[A run of records]
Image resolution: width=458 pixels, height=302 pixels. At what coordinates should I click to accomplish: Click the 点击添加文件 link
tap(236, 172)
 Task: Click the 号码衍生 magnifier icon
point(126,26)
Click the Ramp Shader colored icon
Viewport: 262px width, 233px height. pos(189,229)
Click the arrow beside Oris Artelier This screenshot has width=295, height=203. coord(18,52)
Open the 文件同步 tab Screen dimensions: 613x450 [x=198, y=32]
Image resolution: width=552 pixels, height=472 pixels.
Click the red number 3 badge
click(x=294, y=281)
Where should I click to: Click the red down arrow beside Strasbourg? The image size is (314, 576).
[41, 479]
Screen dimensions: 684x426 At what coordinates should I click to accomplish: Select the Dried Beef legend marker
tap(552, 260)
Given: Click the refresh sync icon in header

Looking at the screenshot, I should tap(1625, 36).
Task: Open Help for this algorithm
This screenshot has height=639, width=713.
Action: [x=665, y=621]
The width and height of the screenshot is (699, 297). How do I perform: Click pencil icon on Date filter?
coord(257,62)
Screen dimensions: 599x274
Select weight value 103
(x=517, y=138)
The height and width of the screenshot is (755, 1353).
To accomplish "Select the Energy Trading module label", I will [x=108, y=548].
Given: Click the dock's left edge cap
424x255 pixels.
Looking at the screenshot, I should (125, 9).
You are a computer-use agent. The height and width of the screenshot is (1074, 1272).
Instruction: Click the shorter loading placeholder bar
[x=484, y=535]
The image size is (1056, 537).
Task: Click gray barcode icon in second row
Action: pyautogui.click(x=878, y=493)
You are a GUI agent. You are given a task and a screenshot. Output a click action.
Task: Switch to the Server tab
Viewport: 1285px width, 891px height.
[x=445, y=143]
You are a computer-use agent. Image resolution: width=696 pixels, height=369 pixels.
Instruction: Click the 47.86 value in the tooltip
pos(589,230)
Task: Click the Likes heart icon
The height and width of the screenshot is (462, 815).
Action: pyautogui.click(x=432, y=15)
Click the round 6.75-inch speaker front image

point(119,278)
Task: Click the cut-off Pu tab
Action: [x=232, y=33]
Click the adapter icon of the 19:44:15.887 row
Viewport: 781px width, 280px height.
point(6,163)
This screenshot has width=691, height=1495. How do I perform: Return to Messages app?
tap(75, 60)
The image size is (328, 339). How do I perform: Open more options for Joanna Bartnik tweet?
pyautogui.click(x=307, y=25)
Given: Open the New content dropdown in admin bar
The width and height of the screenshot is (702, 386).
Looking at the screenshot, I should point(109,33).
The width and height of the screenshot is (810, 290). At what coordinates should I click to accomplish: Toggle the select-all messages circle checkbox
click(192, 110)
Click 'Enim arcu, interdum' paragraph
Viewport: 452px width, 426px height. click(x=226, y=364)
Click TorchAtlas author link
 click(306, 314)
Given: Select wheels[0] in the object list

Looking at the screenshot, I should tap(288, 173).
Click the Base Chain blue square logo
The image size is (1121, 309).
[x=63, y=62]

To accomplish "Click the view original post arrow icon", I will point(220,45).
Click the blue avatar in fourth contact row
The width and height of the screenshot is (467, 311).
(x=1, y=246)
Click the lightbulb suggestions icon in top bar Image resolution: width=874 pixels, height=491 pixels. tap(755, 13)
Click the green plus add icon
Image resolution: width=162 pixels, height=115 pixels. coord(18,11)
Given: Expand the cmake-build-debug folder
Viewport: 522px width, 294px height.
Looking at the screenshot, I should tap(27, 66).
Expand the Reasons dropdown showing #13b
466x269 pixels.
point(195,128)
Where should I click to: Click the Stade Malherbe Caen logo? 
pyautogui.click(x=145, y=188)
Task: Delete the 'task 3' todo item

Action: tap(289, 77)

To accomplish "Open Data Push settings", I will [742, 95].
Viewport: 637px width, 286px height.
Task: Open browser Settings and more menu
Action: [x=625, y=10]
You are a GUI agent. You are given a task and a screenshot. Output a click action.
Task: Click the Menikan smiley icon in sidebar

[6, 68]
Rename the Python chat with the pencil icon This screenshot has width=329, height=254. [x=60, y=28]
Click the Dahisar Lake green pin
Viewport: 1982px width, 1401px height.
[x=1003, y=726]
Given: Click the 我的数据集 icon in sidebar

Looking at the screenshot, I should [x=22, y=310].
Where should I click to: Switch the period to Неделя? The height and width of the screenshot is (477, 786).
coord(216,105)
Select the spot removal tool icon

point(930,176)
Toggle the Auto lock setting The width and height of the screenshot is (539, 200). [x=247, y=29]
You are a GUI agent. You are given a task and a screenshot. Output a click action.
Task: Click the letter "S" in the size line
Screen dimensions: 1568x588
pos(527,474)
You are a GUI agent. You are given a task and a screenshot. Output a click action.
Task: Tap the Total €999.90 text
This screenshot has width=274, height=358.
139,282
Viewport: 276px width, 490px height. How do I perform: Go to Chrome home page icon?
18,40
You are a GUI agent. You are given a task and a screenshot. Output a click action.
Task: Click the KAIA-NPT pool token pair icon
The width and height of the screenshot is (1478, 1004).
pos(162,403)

EXERCISE TASK: Please edit the lines from the line with "Screen dimensions: 684x426" to the line with "click(306, 314)" so that "Dried Beef" becomes "Smoked Ham", leaving everything else unchanged. Return only those lines.

THE ANSWER:
Screen dimensions: 684x426 At what coordinates should I click to accomplish: Select the Smoked Ham legend marker
tap(552, 260)
Given: Click the refresh sync icon in header

Looking at the screenshot, I should tap(1625, 36).
Task: Open Help for this algorithm
This screenshot has height=639, width=713.
Action: [x=665, y=621]
The width and height of the screenshot is (699, 297). How do I perform: Click pencil icon on Date filter?
coord(257,62)
Screen dimensions: 599x274
Select weight value 103
(x=517, y=138)
The height and width of the screenshot is (755, 1353).
To accomplish "Select the Energy Trading module label", I will [x=108, y=548].
Given: Click the dock's left edge cap
424x255 pixels.
Looking at the screenshot, I should (125, 9).
You are a computer-use agent. The height and width of the screenshot is (1074, 1272).
Instruction: Click the shorter loading placeholder bar
[x=484, y=535]
The image size is (1056, 537).
Task: Click gray barcode icon in second row
Action: pyautogui.click(x=878, y=493)
You are a GUI agent. You are given a task and a screenshot. Output a click action.
Task: Switch to the Server tab
Viewport: 1285px width, 891px height.
[x=445, y=143]
You are a computer-use agent. Image resolution: width=696 pixels, height=369 pixels.
Instruction: Click the 47.86 value in the tooltip
pos(589,230)
Task: Click the Likes heart icon
The height and width of the screenshot is (462, 815).
Action: pyautogui.click(x=432, y=15)
Click the round 6.75-inch speaker front image

point(119,278)
Task: Click the cut-off Pu tab
Action: [x=232, y=33]
Click the adapter icon of the 19:44:15.887 row
Viewport: 781px width, 280px height.
point(6,163)
This screenshot has width=691, height=1495. How do I perform: Return to Messages app?
tap(75, 60)
The image size is (328, 339). How do I perform: Open more options for Joanna Bartnik tweet?
pyautogui.click(x=307, y=25)
Given: Open the New content dropdown in admin bar
The width and height of the screenshot is (702, 386).
Looking at the screenshot, I should point(109,33).
The width and height of the screenshot is (810, 290). At what coordinates should I click to accomplish: Toggle the select-all messages circle checkbox
click(192, 110)
Click 'Enim arcu, interdum' paragraph
Viewport: 452px width, 426px height. click(x=226, y=364)
Click TorchAtlas author link
 click(306, 314)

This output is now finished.